Tous les Etats réalisent des investissements massifs dans le calcul intensif. C’est un instrument de souveraineté. » Pour Philippe Vannier, le président de Bull, le marché du « big data » va connaître un développement exponentiel et l’Europe aura fort à faire face à ses concurrents américains, chinois et japonais. La firme française vient d’inaugurer le supercalculateur Curie, installé dans le centre de calcul du CEA de Bruyères-le-Châtel, dans l’Essonne. Avec une puissance de calcul de 2 petaflops (soit 2 millions de milliards d’opérations par seconde), cette machine se classe au 9 e rang mondial et au 4 e rang européen, selon le bilan établi en juin par l’International Supercomputing Conference.

« La puissance de calcul de Curie lui permet de lire près de 2 milliards de livres en une seconde. Il est destiné à faire de la simulation numérique pour des chercheurs et des industriels  », résume Bernard Bigot, administrateur général du CEA. La firme française a fait du calcul à haute performance (HPC) un axe privilégié de son développement.

Les ambitions de la Chine

Trois disciplines sont particulièrement gourmandes en calcul numérique : les sciences du vivant, la cosmologie et la climatologie. Michel Caffarel, directeur de recherche au CNRS, compte ainsi sur Curie pour étudier le cheminement dans le cerveau de l’une des molécules impliquées dans la maladie d’Alzheimer (bêta-amyloïde). « Nous espérons comprendre comment ces molécules complexes s’accrochent entre elles », explique le chercheur français. Grâce à la simulation numérique, les chercheurs vont visualiser les liaisons chimiques au niveau atomique. « En décrivant le processus d’agrégation des protéines, nous allons mieux comprendre l’évolution de la maladie et analyser les différences entre l’homme et la souris », indique le biologiste du CNRS.

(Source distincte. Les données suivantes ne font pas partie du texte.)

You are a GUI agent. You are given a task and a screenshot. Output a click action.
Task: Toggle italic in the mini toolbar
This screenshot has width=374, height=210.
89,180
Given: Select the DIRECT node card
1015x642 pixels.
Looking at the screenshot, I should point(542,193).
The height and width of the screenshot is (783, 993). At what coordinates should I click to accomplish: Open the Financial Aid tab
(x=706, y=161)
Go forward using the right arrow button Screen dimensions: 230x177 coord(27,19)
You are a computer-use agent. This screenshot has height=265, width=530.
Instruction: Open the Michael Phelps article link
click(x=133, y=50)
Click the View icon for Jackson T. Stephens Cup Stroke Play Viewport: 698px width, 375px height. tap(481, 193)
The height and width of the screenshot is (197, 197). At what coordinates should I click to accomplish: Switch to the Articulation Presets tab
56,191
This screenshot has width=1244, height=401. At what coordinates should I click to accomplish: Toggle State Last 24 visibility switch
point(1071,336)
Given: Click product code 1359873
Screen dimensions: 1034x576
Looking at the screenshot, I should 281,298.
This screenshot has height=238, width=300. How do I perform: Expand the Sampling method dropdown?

Jean-Michel Alimi, chercheur à l’Observatoire de Paris, est un spécialiste d’un phénomène encore plus complexe : l’évolution de l’univers. Son projet paraîtra totalement utopique au commun des mortels : simuler l’expansion de tout l’univers observable. « Cela consiste à analyser une sphère de 45 milliards d’années-lumière de rayon », précise l’astrophysicien parisien. Pour mener à bien ce programme, son équipe doit prendre en compte pas loin de 2.500 milliards de points de calcul.

« Ces travaux vont générer des quantités phénoménales de données », précise Jean-Michel Alimi. En climatologie, Curie va ouvrir la voie à la prévision météorologique au niveau planétaire, avec une résolution proche de 10 kilomètres.

Les machines actuelles paraissent pourtant modestes comparées à ce qui se mijote dans les bureaux d’études des constructeurs. « La génération de supercalculateurs qui arrivera sur le marché vers 2020 sera 1.000 fois plus puissante. Ce seront des machines de type Exascale [capables d’effectuer 1 milliard de milliards de calculs par seconde, NDLR]. Les Etats-Unis et la Chine ont pris des initiatives très fortes. En ce qui nous concerne, nous allons investir 400 millions d’euros sur huit ans, dont une moitié sur nos fonds propres et une moitié venant d’une subvention du ministère de la Recherche », précise Philippe Vannier.

Sur ce projet, le constructeur français est en concurrence avec les habituels champions du calcul intensif : IBM, Fujitsu ou Cray. Bull devra aussi compter avec le chinois Huawei, soutenu par le ministère de la Défense de l’empire du Milieu, qui vient d’annoncer ses ambitions dans ce domaine.

Paradoxalement, le défi le plus important à résoudre n’est pas dans l’architecture informatique qui associera plusieurs millions de microprocesseurs à coeurs multiples du commerce. « Le grand challenge, c’est la consommation électrique », précise Philippe Vannier. Curie a besoin d’environ 3,5 mégawatts (MW) pour tourner, autant qu’une ville de 9.000 habitants. En 2020, son successeur devra calculer 1.000 fois plus vite, avec un niveau de consommation sensiblement équivalent à celui d’aujourd’hui. Sans cette avancée, un ordinateur de type Exascale consommerait à lui seul la puissance électrique produite par un réacteur nucléaire actuel (1.300 MW).